Under every traditional notion, “discrimination” means the mistreatment of a class of people because of some assumed class characteristic.1 For martial status discrimination, this would typically involve discrimination based on assumed characteristics of people who are married, single, or divorced—that is, people who all share the same marital status (as that term is traditionally understood). A survey of discrimination laws across the country bears this out. While not all states prohibit marital status discrimination, virtually all of those that do limit claims to discrimination based on the traditional understanding of marital status.
But there are a few outliers. In two states, Hawaii and Montana, the courts have expanded the definition of marital status discrimination to include the identity or situation of a person’s spouse. Another state, Washington, initially adopted this expanded version, only to have the legislature statutorily reverse the court’s expansion.

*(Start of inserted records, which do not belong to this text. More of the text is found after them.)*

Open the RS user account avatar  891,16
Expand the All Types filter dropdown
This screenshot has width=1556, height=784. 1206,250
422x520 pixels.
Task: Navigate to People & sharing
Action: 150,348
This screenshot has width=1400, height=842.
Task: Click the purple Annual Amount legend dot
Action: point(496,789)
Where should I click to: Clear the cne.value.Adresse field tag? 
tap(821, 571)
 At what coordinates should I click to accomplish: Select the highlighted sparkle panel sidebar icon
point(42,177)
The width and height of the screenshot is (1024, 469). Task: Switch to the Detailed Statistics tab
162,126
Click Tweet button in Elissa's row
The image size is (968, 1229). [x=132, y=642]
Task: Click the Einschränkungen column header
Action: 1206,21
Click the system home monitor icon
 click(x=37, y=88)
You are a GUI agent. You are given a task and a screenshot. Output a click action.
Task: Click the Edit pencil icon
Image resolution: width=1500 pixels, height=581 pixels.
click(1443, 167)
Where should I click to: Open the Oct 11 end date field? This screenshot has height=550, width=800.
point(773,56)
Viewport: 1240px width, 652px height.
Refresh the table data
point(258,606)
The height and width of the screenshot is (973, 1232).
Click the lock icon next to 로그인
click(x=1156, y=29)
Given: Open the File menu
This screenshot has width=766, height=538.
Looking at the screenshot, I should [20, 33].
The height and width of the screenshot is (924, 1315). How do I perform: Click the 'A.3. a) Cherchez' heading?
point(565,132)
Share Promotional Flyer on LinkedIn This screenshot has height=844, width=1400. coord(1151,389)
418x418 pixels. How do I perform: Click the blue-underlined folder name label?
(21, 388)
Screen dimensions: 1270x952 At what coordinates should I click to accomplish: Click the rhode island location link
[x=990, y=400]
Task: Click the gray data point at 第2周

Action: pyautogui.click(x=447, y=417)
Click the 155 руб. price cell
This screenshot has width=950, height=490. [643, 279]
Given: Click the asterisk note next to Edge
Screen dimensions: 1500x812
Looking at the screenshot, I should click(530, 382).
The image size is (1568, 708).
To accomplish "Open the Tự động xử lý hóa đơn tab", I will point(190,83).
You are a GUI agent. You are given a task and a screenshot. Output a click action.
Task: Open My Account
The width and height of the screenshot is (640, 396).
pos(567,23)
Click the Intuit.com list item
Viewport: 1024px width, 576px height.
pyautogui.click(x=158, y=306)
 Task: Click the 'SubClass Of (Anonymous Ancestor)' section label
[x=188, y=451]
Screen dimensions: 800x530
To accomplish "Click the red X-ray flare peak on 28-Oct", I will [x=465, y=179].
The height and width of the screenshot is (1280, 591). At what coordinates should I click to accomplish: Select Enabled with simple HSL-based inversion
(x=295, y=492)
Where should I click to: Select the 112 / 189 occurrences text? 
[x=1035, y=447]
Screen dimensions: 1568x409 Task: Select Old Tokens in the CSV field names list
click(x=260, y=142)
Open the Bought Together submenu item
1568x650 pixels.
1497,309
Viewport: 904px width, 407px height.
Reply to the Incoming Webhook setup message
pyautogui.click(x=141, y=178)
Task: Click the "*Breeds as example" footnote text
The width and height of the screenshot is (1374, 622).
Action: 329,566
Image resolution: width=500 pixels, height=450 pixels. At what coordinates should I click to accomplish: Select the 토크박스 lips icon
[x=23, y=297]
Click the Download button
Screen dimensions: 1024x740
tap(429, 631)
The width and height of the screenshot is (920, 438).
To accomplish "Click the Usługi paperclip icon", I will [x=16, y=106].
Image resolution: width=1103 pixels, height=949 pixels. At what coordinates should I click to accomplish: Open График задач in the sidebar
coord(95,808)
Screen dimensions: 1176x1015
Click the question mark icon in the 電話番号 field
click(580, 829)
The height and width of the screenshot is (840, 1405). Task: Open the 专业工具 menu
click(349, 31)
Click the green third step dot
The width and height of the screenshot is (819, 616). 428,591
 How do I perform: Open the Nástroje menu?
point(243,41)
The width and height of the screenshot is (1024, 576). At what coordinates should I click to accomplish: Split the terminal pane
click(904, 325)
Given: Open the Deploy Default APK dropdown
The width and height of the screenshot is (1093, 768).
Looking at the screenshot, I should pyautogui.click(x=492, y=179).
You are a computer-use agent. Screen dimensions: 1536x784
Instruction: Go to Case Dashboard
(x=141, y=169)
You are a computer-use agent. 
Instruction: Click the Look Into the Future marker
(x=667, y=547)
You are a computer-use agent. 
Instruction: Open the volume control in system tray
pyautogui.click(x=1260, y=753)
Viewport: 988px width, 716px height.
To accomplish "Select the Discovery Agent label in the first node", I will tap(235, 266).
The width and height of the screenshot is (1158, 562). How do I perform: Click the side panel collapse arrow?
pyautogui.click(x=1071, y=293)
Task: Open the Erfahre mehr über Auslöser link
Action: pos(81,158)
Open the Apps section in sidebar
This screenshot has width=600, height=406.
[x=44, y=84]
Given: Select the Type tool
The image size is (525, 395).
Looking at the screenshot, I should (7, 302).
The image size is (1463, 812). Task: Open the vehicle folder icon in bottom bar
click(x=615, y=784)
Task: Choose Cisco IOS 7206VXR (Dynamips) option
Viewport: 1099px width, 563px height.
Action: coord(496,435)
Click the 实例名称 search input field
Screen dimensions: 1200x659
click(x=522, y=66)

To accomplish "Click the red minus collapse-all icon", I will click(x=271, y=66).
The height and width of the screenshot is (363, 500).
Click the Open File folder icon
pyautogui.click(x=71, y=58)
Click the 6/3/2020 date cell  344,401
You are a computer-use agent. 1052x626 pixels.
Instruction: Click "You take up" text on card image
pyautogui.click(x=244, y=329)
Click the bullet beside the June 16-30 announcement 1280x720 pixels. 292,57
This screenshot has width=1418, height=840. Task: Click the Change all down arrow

More than 20 years ago, Minnesota not only joined, but went a step further than the minority states when the legislature expanded the statutory definition of “marital status discrimination” to include discrimination on “the basis of the identity, situation, actions, or beliefs of a spouse or former spouse.” The amendment removed any requirement that the employer harbor animus toward the institution of marriage or a class of individuals sharing the same marital status as traditionally understood.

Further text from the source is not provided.